Additionally, each of these songs will be available either packed with their original albums or individually. Single tracks from any of the above albums will go for the normal Rock Band DLC price of $1.99 (160 Microsoft points).

The only way this could've been screwed up was to price the DLC too high. And I'm sure it was tempting to try and milk this catalog for outrageous prices, but this is Harmonix we're talking about. So we get DLC from the Beatles at standard prices, and I will buy every single album.

I know that music games, particularly games that are band-based, have probably peaked. From a personal standpoint, though, I'm not sure it matters. Even if DLC dried up and died 12 months from now, I'd still have 500+ songs to play, at least, and I could easily play Rock Band for the next decade.

Sure, I'd like to see Led Zeppelin, and I'd like to see much more material from the Rolling Stones. Even without them, though, I would be happy for a long, long time.

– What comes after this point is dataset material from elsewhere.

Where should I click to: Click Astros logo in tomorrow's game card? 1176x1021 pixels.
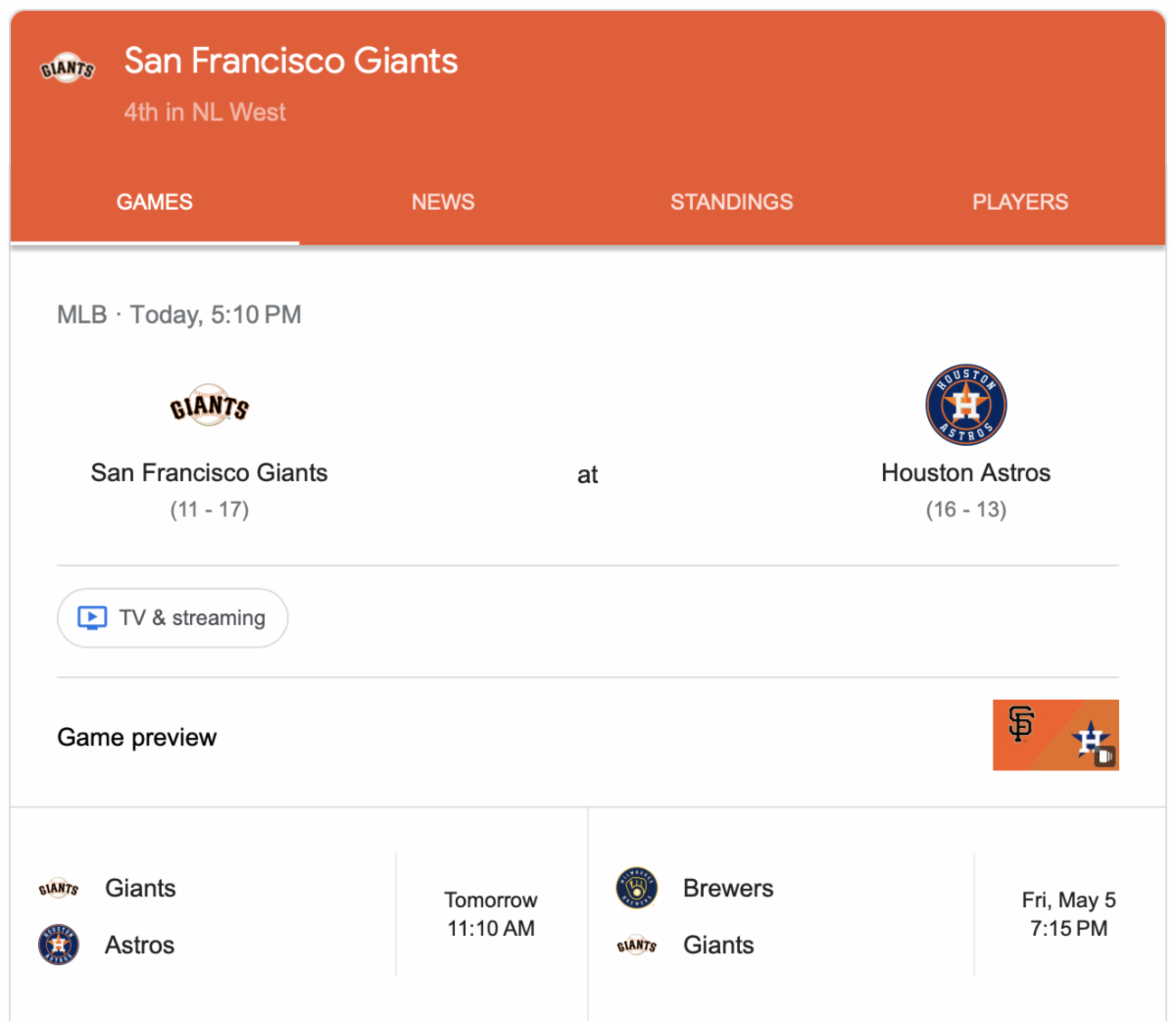(59, 945)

Here's an example of how I try to manage competing obsessions. When I play Madden (as I compulsively and somewhat disturbingly continue to work on sliders), I don't control anyone on the defensive side of the ball--I just call a play and watch the results. After I make the call, I pick up a drumstick and play the snare with my left hand for 15-20 seconds until the play ends. So I'm squeezing in quite a bit of additional practice time in terms of working on my finger technique.